*WORK INSTRUCTIONS*.
Exactly as written, retype the lines that run from the line holding "You are a GUI" through the end of the records below. Do not include pictures.
*****
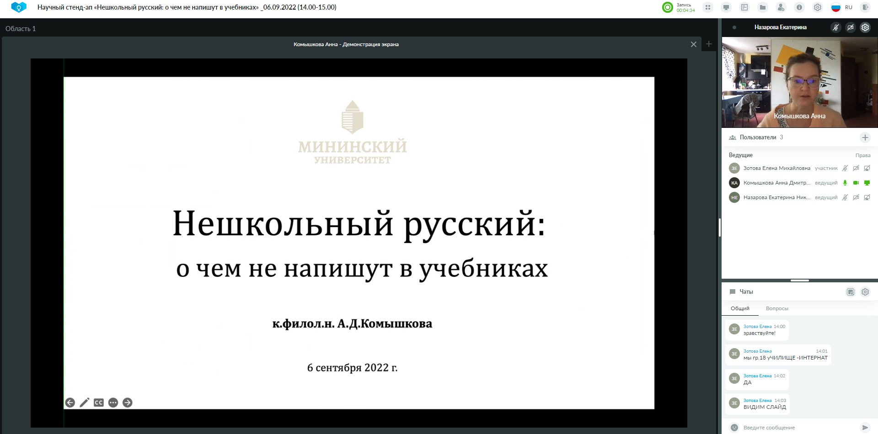Turn on camera in Назарова Екатерина video header
The image size is (878, 434).
coord(850,27)
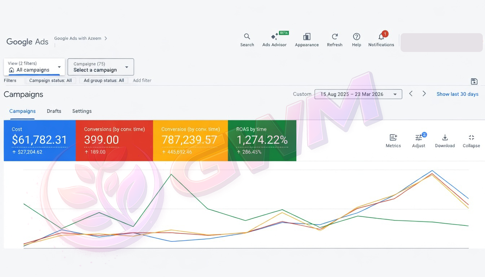Viewport: 485px width, 277px height.
Task: Click Add filter in filter bar
Action: [x=142, y=80]
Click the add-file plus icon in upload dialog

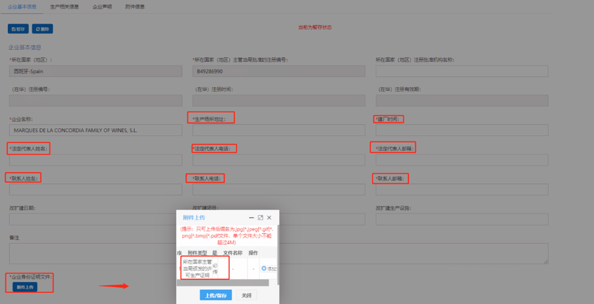coord(264,269)
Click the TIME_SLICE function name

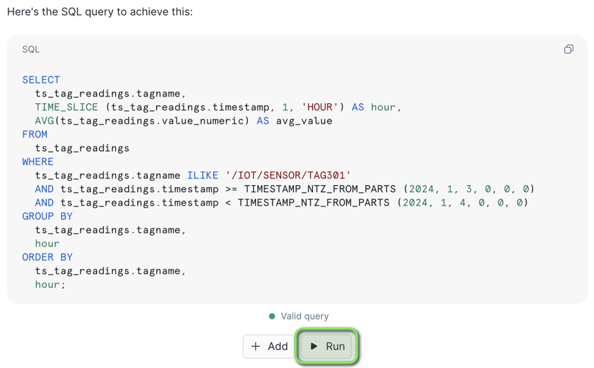point(67,107)
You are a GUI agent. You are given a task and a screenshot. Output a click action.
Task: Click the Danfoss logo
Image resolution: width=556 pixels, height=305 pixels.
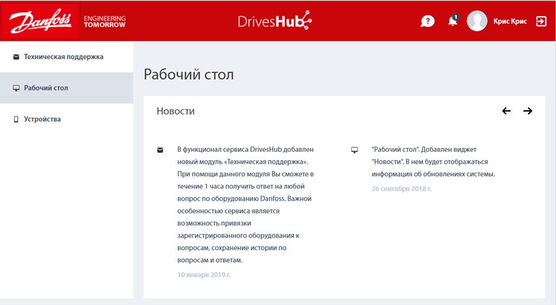coord(40,21)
*****
*FINISHED TASK*.
You are a GUI agent. You are given a task and a screenshot. Output a click action.
Task: Click the Danfoss logo
Image resolution: width=556 pixels, height=305 pixels.
coord(40,21)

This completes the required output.